> [Text for analysis]
——

At last valuation a few years ago, Ruth Hussey says the property was valued at well over US$25 million – the result of significant investment in updating, maintenance and improvement.

Other businesses

The Husseys also own and operate five gaming lounges – Monte Carlo on the Terra Nova’s Waterloo Road premises, Treasure Hunt in New Kingston, Vegas Gaming in Liguanea Lane Plaza, Christelle’s Gaming at Manor Park – all in Kingston; and Vegas Gaming in Montego Bay. The businesses also include Liguanea Lane Pharmacy, Discount Pharmacy in Manor Park, the Super Cleaners dry cleaning chain, and the Kingston Ice property in downtown Kingston with its own underground wells, which operates as a bulk water supply business.

“We have been looking at the best ways to develop some of our current real estate investments. There is quite a bit of land that is either not being utilised or is underutilised,” said Christelle Harris, the director of marketing and granddaughter of Ruth Hussey.

Harris and Hussey would not elaborate on the specifics of the planned real estate transformation, noting that the plans were still being discussed within the family business that also encompasses breeding racehorses.

The Terra Nova development is taking place in this its 60th anniversary as a hotel and restaurant, although the original building is much older, having been constructed in 1924.

It also comes eight years after the passing of patriarch Lawrence ‘Laurie’ Hussey, who, with his wife, Ruth, spearheaded the Hussey businesses from fresh fish shops operating at Windward Road, downtown Kingston and Constant Spring Road in the early 1960s.

Ruth Hussey noted that the Residences development is at an “advanced stage of planning” with the developers “following the protocol of submission of the requisite plans”.

With the timelines somewhat delayed by “some structural changes” that are said to have improved the overall plan, construction is now slated to begin in the first quarter of 2020.

The Husseys are also into agriculture, with their Everglades Farms owning and operating the 266-year-old Hampden Estate in Trelawny, a major rum producer. Everglades Farms lost big money on the Long Pong Sugar Factory and cane lands operations, also based in Trelawny, and shuttered that factory during the 2013-2014 crop.

With losses still being counted, the Husseys said they poured well over US$18 million into the bottomless cauldron before laying off workers last December and entering into continuing negotiations for the return of the sugar lands to the Government.

——

> [Given entries]
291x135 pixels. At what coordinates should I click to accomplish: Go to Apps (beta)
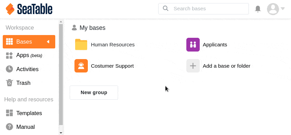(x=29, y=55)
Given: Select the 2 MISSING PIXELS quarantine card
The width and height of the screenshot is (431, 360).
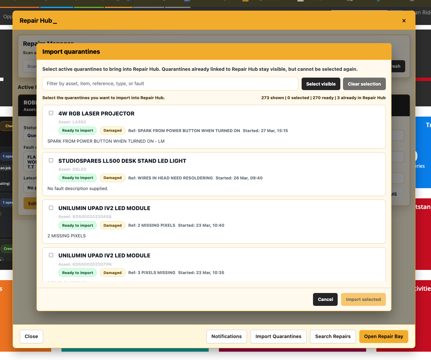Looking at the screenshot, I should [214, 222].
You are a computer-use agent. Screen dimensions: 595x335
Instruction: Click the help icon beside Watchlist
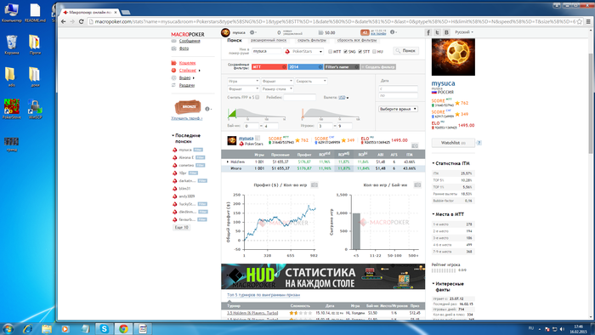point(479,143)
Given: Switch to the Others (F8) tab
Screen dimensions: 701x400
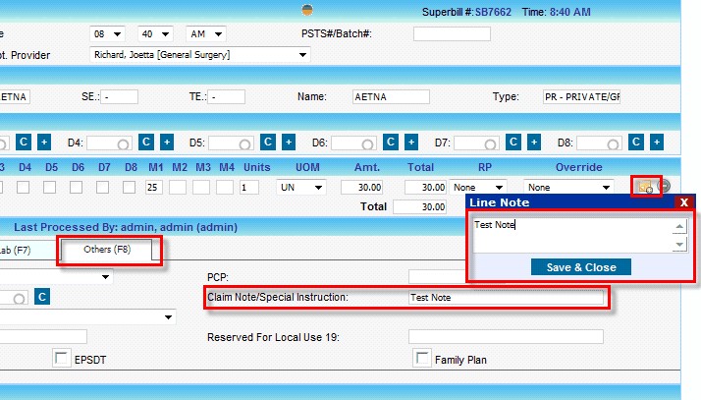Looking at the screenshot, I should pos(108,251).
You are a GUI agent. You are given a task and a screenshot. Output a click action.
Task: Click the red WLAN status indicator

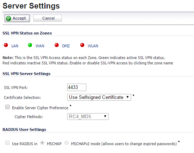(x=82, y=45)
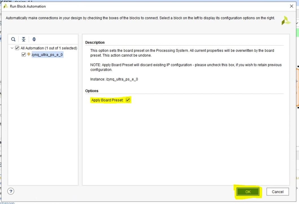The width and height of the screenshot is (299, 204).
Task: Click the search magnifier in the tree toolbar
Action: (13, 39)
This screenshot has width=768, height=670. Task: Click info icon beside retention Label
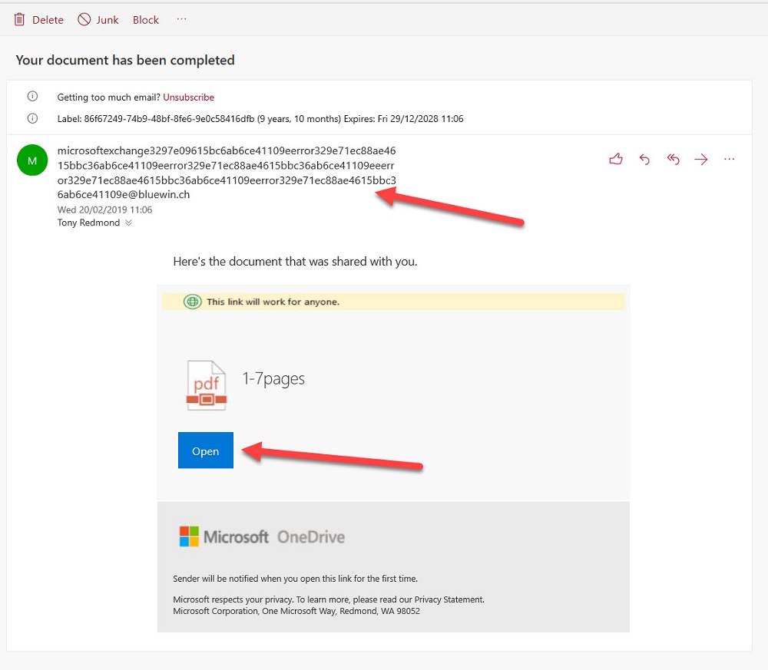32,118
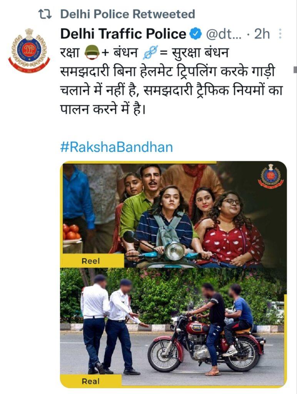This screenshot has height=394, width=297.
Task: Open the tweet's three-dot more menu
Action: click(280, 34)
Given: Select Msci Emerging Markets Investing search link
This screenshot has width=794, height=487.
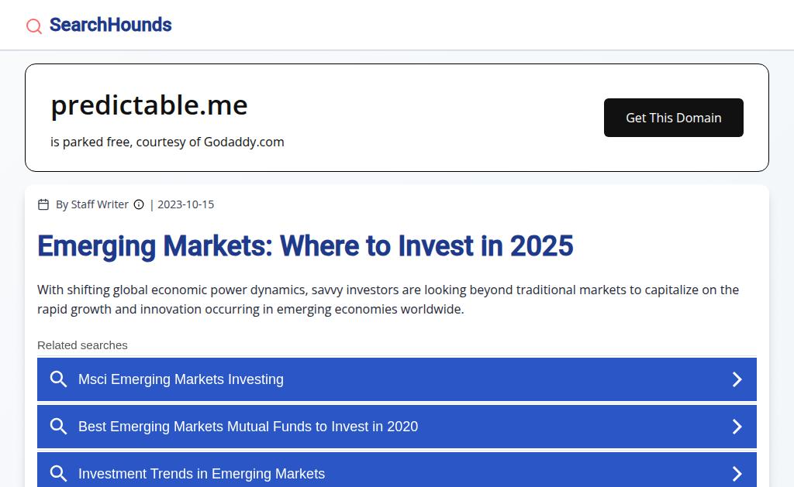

——

> [Task instructions]
#1 According to the article on the Hussey family businesses, in what year was the original Terra Nova building constructed?
#2 In the article on the Hussey family businesses, substitute "Westmoreland" for each occurrence of "Trelawny" in the part that opens with the words "With the timelines" and closes with "to the Government.", then write out that part.
#3 Resume the article on the Hussey family businesses, picking up after its final sentence.

> [Expected responses]
#1 1924

#2
With the timelines somewhat delayed by “some structural changes” that are said to have improved the overall plan, construction is now slated to begin in the first quarter of 2020.

The Husseys are also into agriculture, with their Everglades Farms owning and operating the 266-year-old Hampden Estate in Westmoreland, a major rum producer. Everglades Farms lost big money on the Long Pong Sugar Factory and cane lands operations, also based in Westmoreland, and shuttered that factory during the 2013-2014 crop.

With losses still being counted, the Husseys said they poured well over US$18 million into the bottomless cauldron before laying off workers last December and entering into continuing negotiations for the return of the sugar lands to the Government.

#3
“That’s not money that we had,” Hussey said of the losses, noting that Long Pond put tremendous strain on the other businesses in the group and required substantial additional borrowing over and above the planned initial US$6-million investment. “All the businesses were at stake,” she said.

While still carrying loan payments for Long Pond, the Husseys say the group-wide real estate moves, yet to be fully disclosed, form part of the bid to recover from the sugar losses and strengthen profitability.

“We have restructured the way in which all the businesses in the group operate,” said Harris.

“We are still in transition for some of them and are putting in place new systems to increase our efficiencies and ability to compete. Every business segment in which we are involved is changing …,” she said.

Hussey’s business journey included her once-thriving Ruth Hussey Fashions, which she started in 1967 as a fashion design and clothing factory at East Queen Street in downtown Kingston, where she designed and stitched for leading Jamaicans, including, she said, former Prime Minister Michael Manley.

Terra Nova, with its 47 suites, faces increasing competition from the expanding hotel sector in Kingston, but Hussey says the luxury and charm of her property, which positions itself as an oasis in the city, cannot be easily replicated.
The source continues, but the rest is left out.